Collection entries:
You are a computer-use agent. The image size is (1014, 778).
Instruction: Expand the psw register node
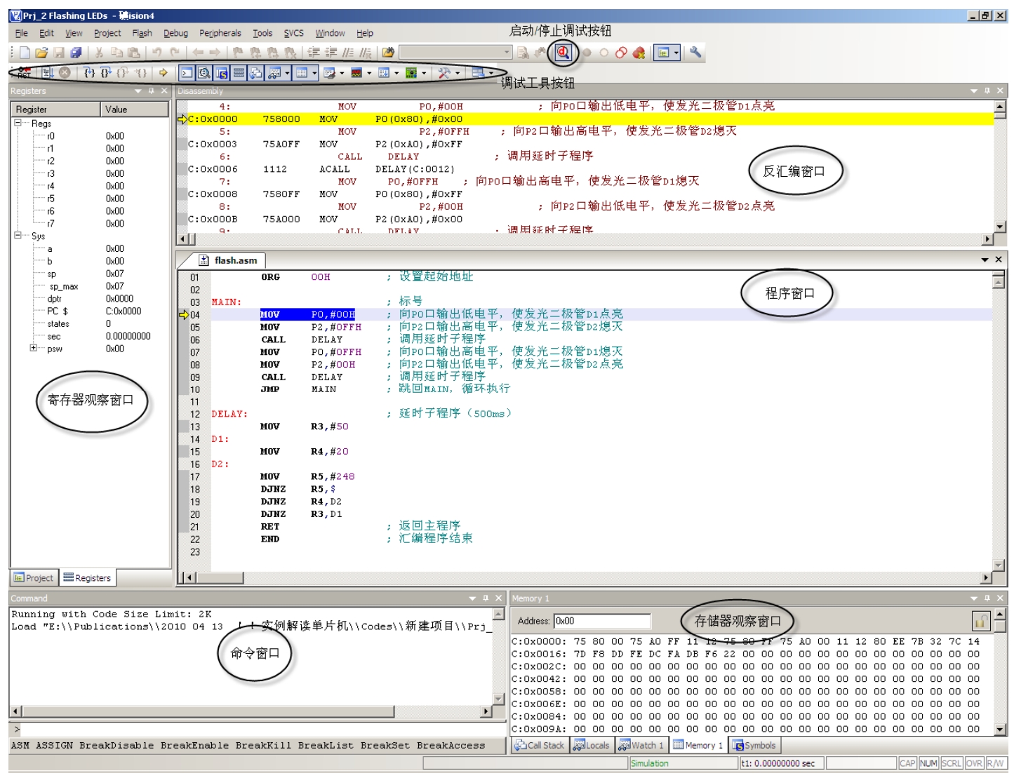33,348
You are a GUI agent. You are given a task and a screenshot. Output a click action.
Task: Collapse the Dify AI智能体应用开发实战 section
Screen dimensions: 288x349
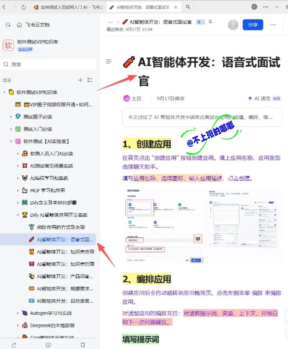18,215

WORK TO BE COMPLETED:
Reproduce the text of each entry above word for word, leaving out the pictures.

THE RESPONSE:
You are a computer-use agent. The image size is (1014, 778).
Instruction: Expand the psw register node
33,348
You are a GUI agent. You are given a task and a screenshot. Output a click action.
Task: Collapse the Dify AI智能体应用开发实战 section
Screen dimensions: 288x349
18,215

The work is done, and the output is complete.